As you may have noticed, I haven't written much for the blog lately. It's not as if I am running out of ideas, more that I am not sure what happens in my head is good for the blog or is about fantasies, about the delightful pastime it can be.
I do often question my reasons for blogging. I began because I needed to know that I wasn't alone, that I wasn't the weirdest person on the planet and you have truly helped me with this. You have given me confidence in my writing and that means a lot to me, more than most other things, really.
The way I feel now, I find it hard to sit down and write stories for the blog. Maybe I am becoming to cautious, thinking that what I write will be too weird. This, I think is being unfair to you, Dear Readers, because you have always been very kind and not the least judgemental. I tend to write things that are too grim or too silly, and not fantasies as such and I fear they won't fit the blog. Maybe I am just being unfair to you, I don't know.
Maybe I am taking my writing too seriously and is becoming bigheaded. I have always felt that fantasies, for me, are about more than just something nice and exciting I can use when I don't have anything else to do. I am not implying it is like that for anybody else, but I think that some people take it far more easy than I do. For me there is the matter of deeper emotions that are expressed through fantasies and I think I am moving on to more painful things, and the images in my head sometimes appear strange and unappealing.

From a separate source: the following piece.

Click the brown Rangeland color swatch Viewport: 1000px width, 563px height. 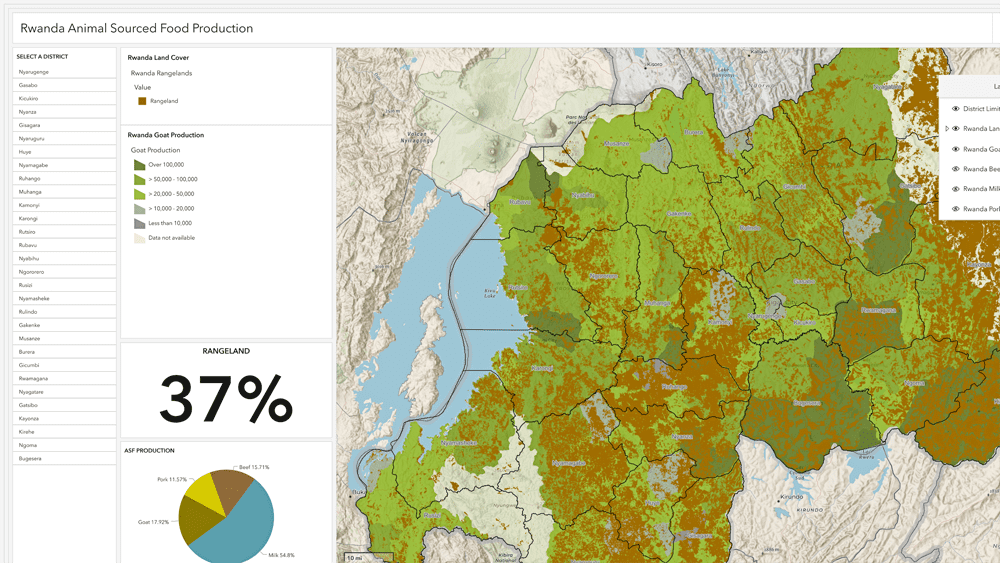click(142, 101)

And, again, you have always told me to just write and don't be too bothered with what you as readers will think. Yes, there is a lot of agony in this, because I have truly loved blogging and now I don't know what to do. It seems a bad thing to abandon it, because my mind is moving somewhere else, but on the other hand, I am not so good at writing the kind of stories I have so far been doing, anymore.
I know my blog isn't the most popular out there, but I also know that you who come back to it are very caring and kind people and I do care about you in return, in my own strange way. I don't want to let you down but I am not good at trying to please you either with the blog. It has been too personal for that and that has been the magic of it all, that when I am personal and selfish, you have enjoyed it too. I really don't want to lose that.
Maybe there will appear a weird and unpleasant story here, now and then, we'll see. In the meantime, take care and be kind to yourselves.
By the way, I am fascinated and a little surprised by the comments to my last piece. It is amazing how the minds works. I have replied in the comments, which I always do (almost), although it takes some time.